◆ **Task**:
Show every line of the listing below that contains the word "height". Treat case as significant.

#### Record extracts

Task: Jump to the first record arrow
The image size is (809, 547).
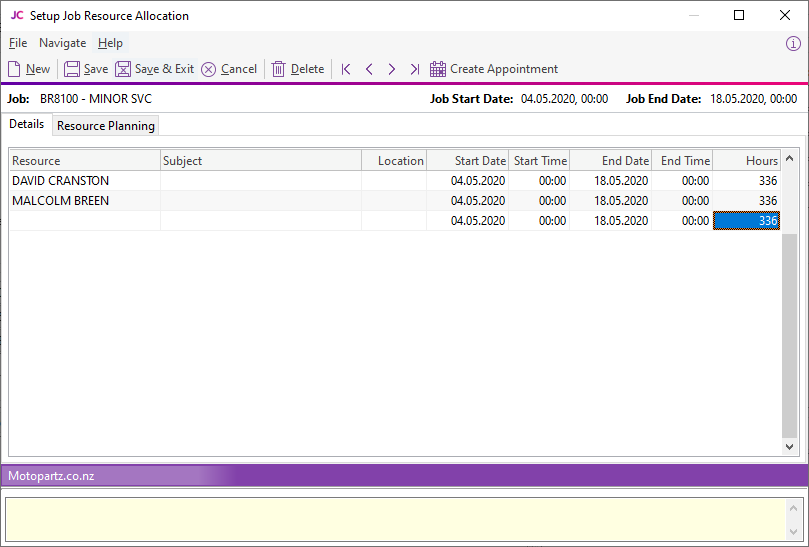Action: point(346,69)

########
#### Record extracts

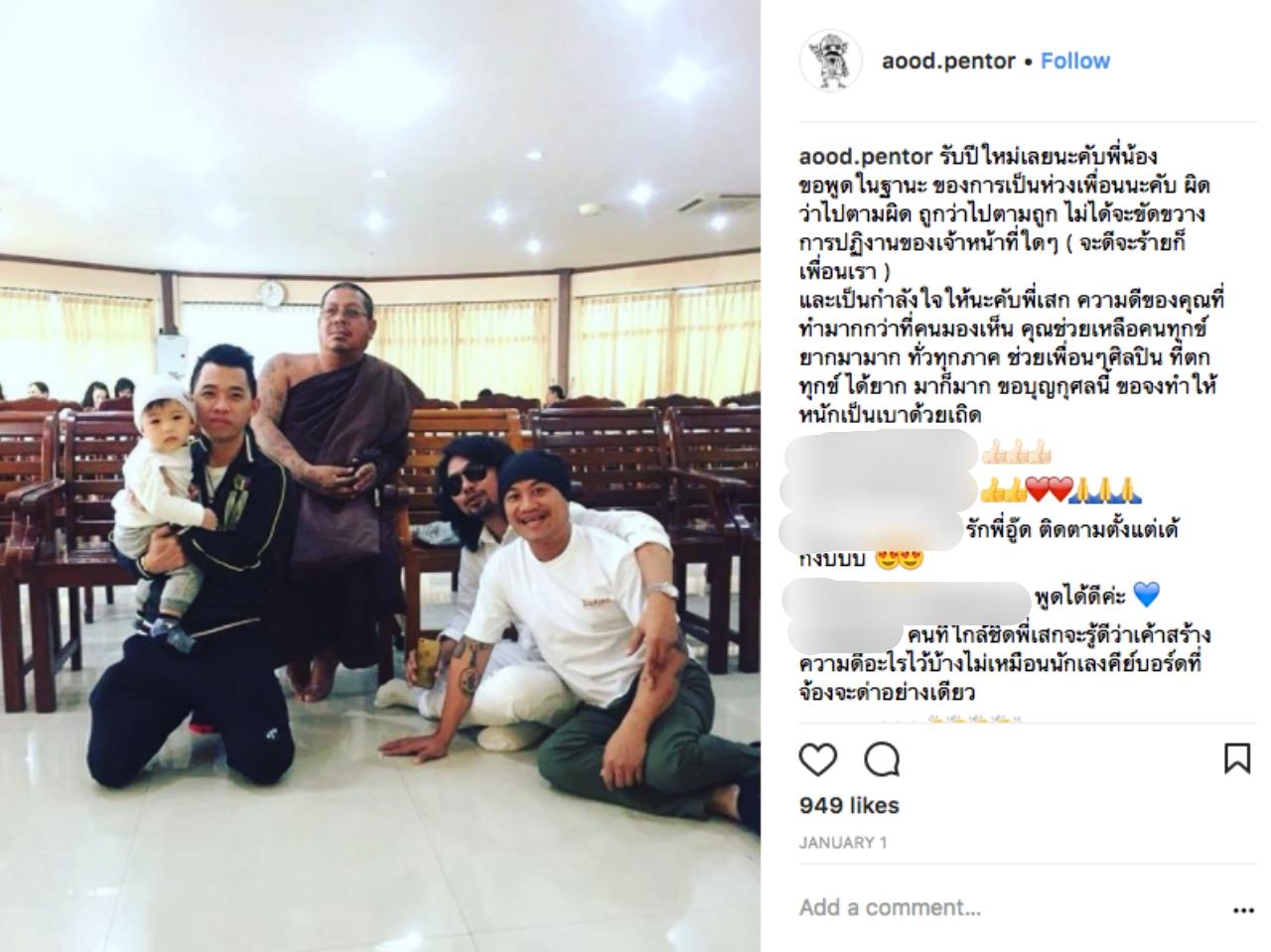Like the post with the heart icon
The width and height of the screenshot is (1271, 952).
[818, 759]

########
#### Record extracts

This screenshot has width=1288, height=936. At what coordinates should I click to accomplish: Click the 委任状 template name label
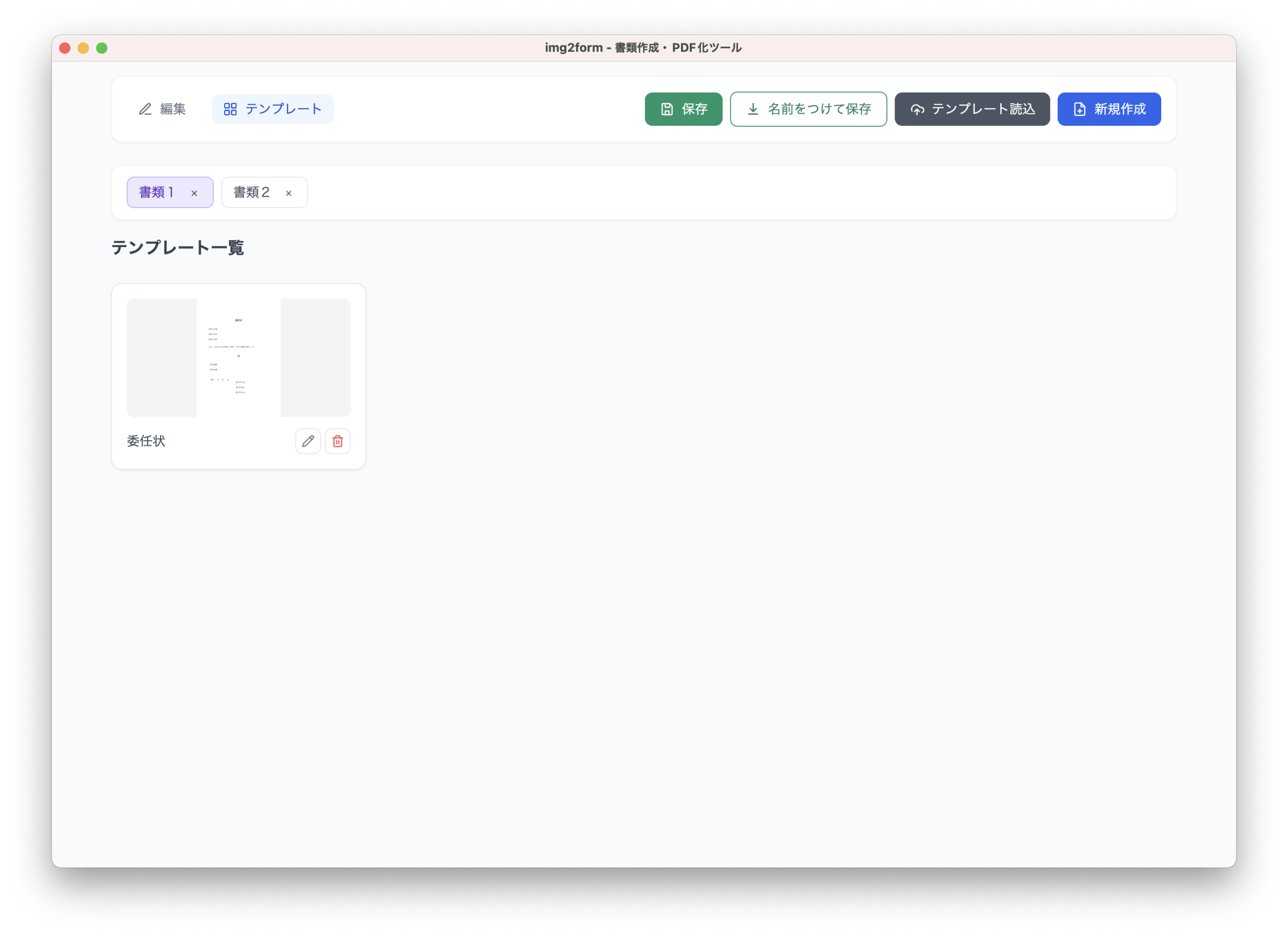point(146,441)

########

◆ **Solved problem**:
The width and height of the screenshot is (1271, 952).
This screenshot has width=1288, height=936. At what coordinates should I click to accomplish: Click the 委任状 template name label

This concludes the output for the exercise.